Parmigiano Reggiano: the hard cheese among the best known and appreciated for its organoleptic characteristics and nutritional values.

Parmigiano Reggiano: history, manufacture of a unique cheese in the World.
In this post I write about The Real Italian Parmigiano Reggiano even when I call Parmesan Cheese.

Italian Parmesan cheese can be considered the flagship in the Italian making of hard cheeses.

Undoubtedly the most representative and well-known in the world among the grana-type cheeses, it has the protected designation of origin.

History of Parmigiano Reggiano

It is strongly linked to the territory of origin, also about the story.
From the use of natural fodder, to the use of raw milk without adding any additives, the provinces of Reggio Emilia, Parma, Modena and Bologna give life to a product so appreciated all over the world.

One of the strengths of this cheese is the goodness, qualitatively high for organoleptic characteristics, which are practically the same as those of several centuries ago.

Tradition of centuries

Produced in the same way as in the past, in the same areas, the quality standard of the making of the product has only evolved, according to what are the modernities offered today: although it is certainly not the technological support that can make the difference in this cheese dairy for a noble tradition.

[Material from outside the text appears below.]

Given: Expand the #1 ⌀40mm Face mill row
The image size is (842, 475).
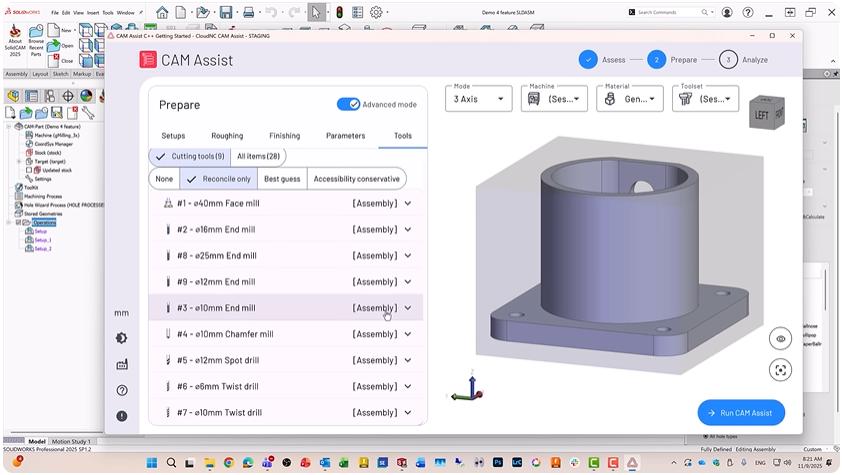Looking at the screenshot, I should coord(408,204).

It was already present in ancient writings by Roman authors, but it is starting from the Middle Ages that we have more information about it.

Making started by the Monks

The manufacturing was introduced by the Abbeys of the Cistercian and Benedictine Monks, in the Po river Valley.

The environmental remediation carried out at the time by the Monks themselves, together with shrewd and skilled farmers, laid the foundations for the production of such a renowned product.

The fodder of the cows

The quality of the product begins with the quality of the forage, passing through the feeding of the cows which then produce the milk.

Forage produced from soils that are still irreplaceable today, to obtain precise organoleptic characteristics of the milk.

Since then it was understood that quantity, strictly linked to the quality of the cattle, was also of fundamental importance.

Suffice it to say that 16 liters of milk are required to obtain one kilogram of cheese (35 lb).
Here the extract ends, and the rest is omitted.